Einträge zum Auffinden von Wörtern und Elementen
*-*-*
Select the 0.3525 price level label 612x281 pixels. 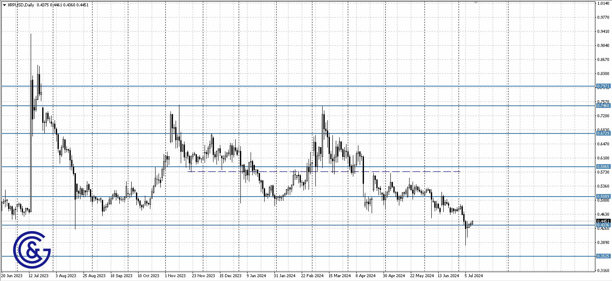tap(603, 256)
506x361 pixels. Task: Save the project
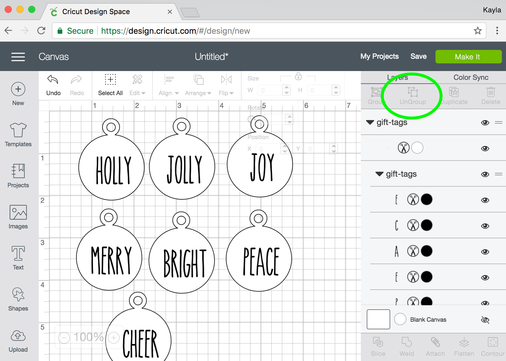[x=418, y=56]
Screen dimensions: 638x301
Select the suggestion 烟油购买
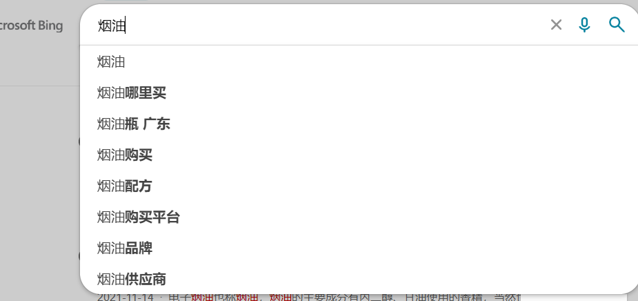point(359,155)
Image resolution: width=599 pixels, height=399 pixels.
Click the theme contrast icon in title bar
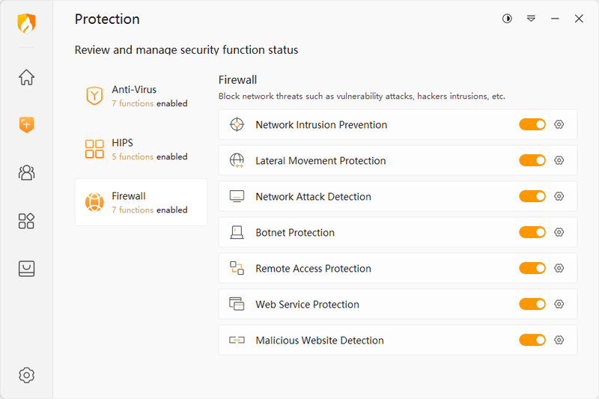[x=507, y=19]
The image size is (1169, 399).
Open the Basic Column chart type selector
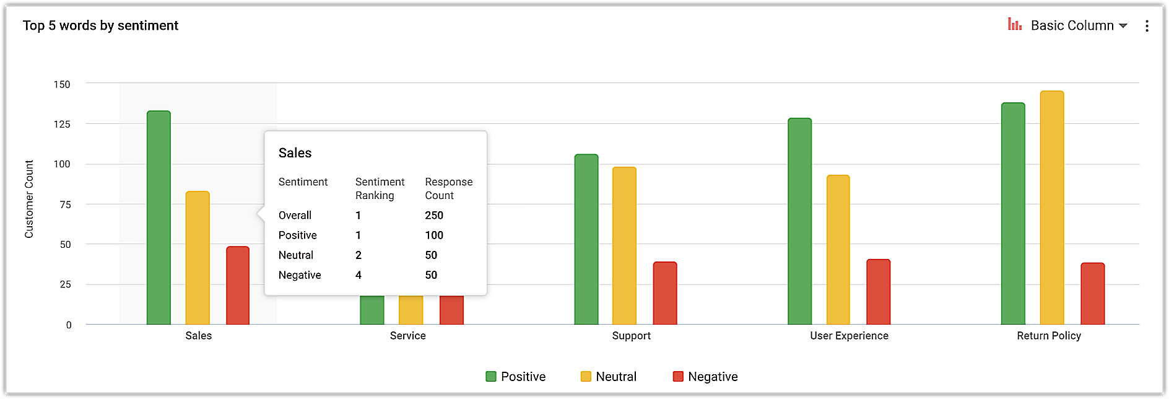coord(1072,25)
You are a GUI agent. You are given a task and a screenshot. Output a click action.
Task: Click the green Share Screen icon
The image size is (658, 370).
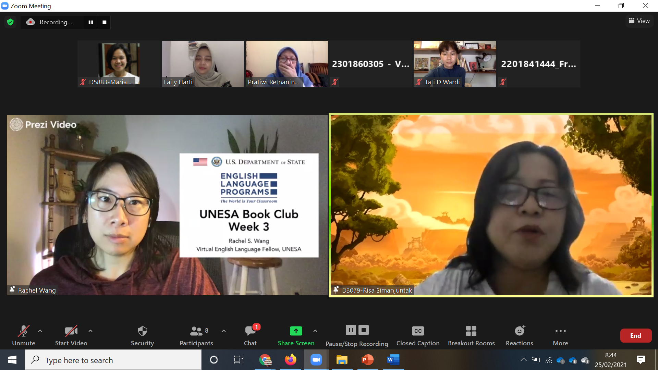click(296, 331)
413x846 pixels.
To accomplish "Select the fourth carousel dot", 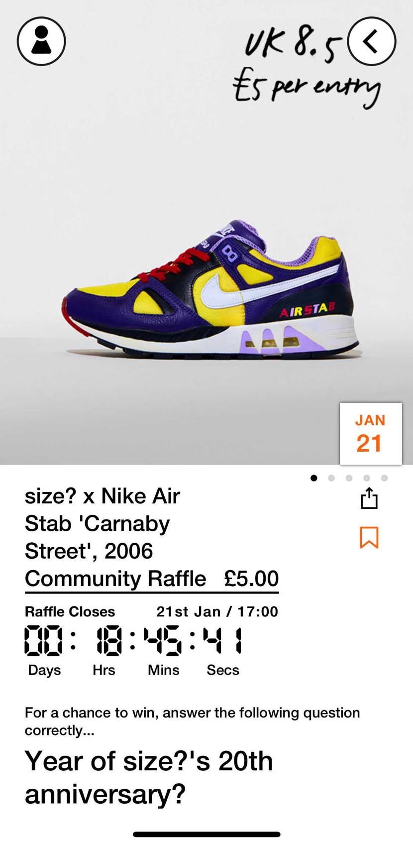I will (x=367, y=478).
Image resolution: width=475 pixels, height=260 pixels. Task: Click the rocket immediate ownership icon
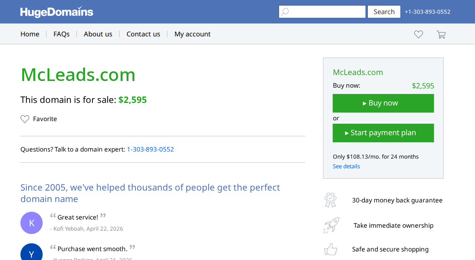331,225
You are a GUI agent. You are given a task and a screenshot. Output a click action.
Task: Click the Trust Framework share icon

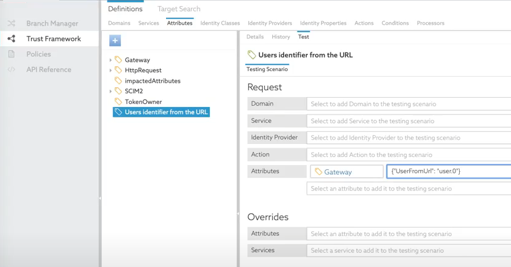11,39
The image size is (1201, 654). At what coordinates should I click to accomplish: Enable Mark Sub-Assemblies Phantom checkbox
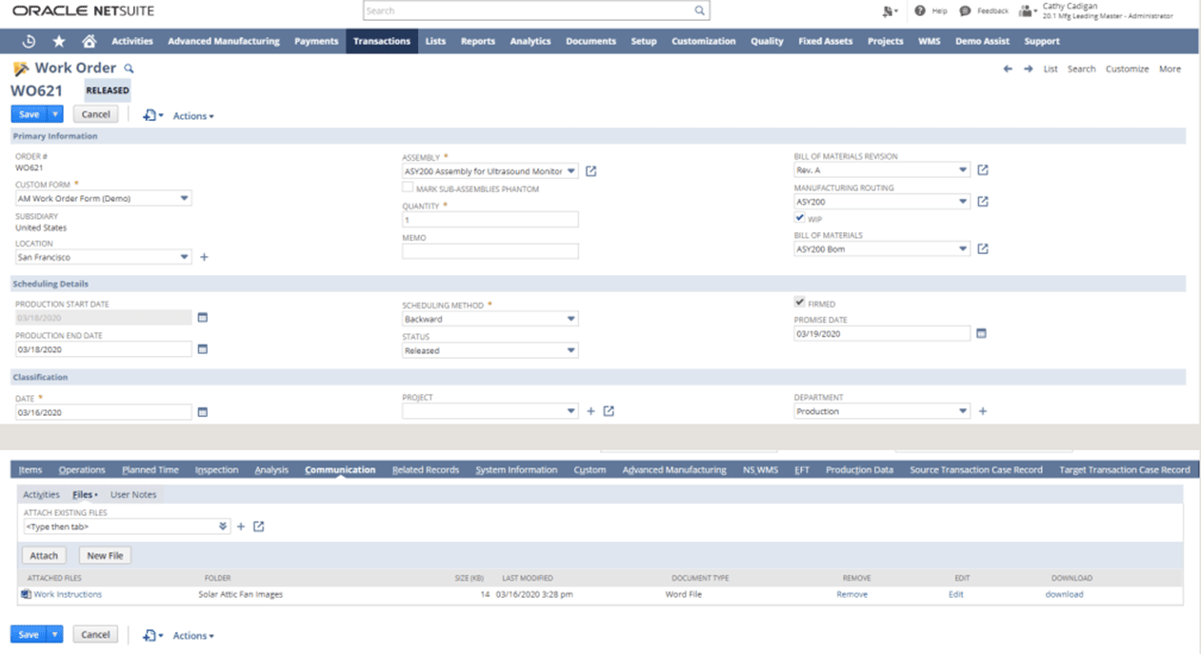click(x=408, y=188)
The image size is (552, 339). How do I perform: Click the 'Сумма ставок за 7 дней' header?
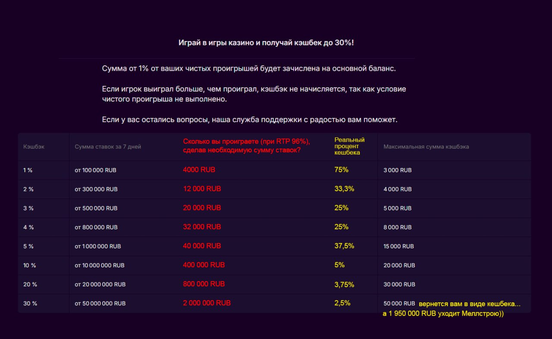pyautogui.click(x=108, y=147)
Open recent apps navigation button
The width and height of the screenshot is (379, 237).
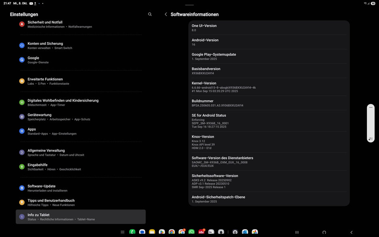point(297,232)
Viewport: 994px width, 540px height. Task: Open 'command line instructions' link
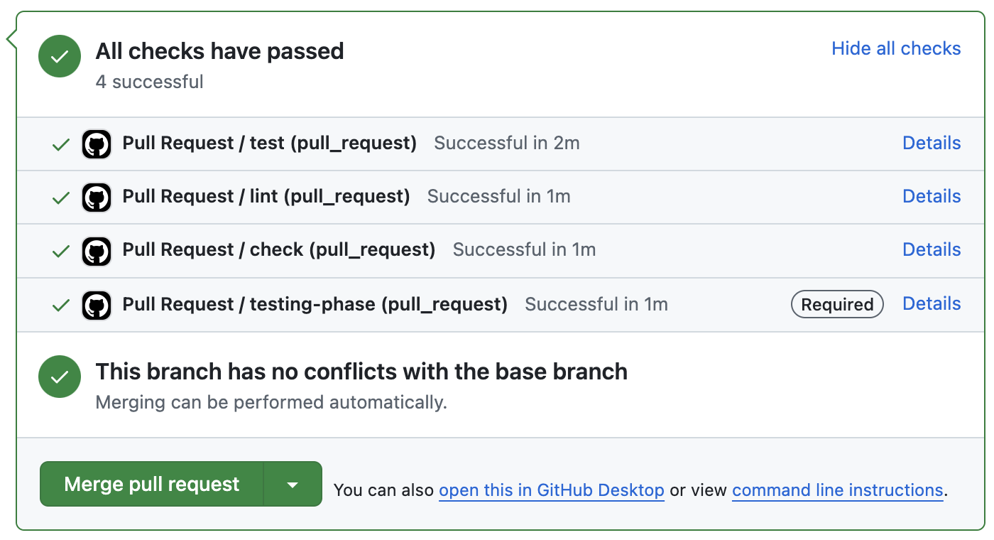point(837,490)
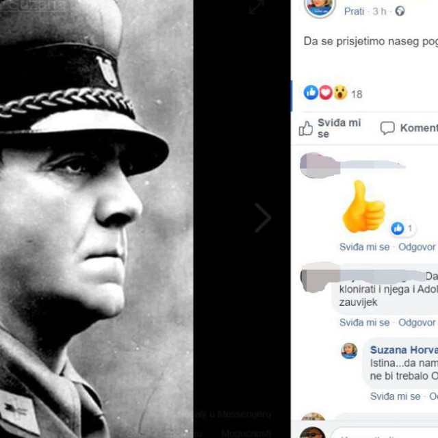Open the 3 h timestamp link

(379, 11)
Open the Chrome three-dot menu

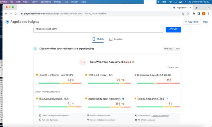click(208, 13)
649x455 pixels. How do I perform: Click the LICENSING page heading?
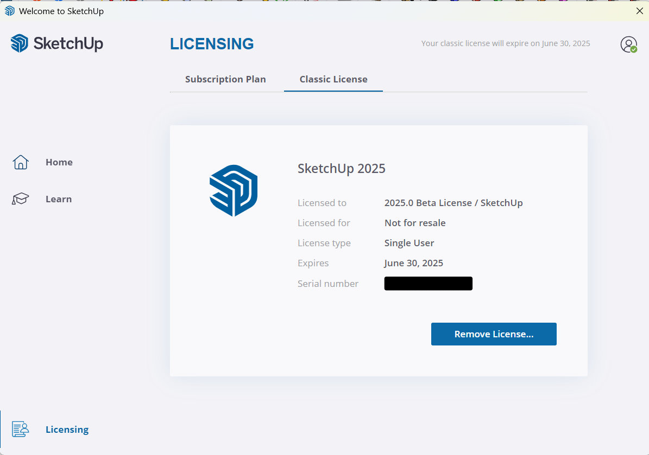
*-*-*
▸ **Deine Aufgabe**
Ordne die Einträge von der Zeile mit „Image resolution: width=475“ bis einschließlich zum Ende der Einträge als nummerierte Liste an und lass dabei Leerzeilen weg. Die Bilder sollen in der Antwort nicht vorkommen.

▸ **Vollständige Antwort**
1. Image resolution: width=475 pixels, height=260 pixels. Task: Click the rocket immediate ownership icon
2. 331,225
3. You are a GUI agent. You are given a task and a screenshot. Output a click action.
4. Task: Click the Trust Framework share icon
5. 11,39
6. The image size is (1201, 654). At what coordinates should I click to accomplish: Enable Mark Sub-Assemblies Phantom checkbox
7. click(x=408, y=188)
8. The image size is (552, 339). How do I perform: Click the 'Сумма ставок за 7 дней' header?
9. pyautogui.click(x=108, y=147)
10. Open recent apps navigation button
11. The width and height of the screenshot is (379, 237).
12. point(297,232)
13. Viewport: 994px width, 540px height. Task: Open 'command line instructions' link
14. point(837,490)
15. Open the 3 h timestamp link
16. (379, 11)
17. Open the Chrome three-dot menu
18. click(208, 13)
19. 649x455 pixels. How do I perform: Click the LICENSING page heading?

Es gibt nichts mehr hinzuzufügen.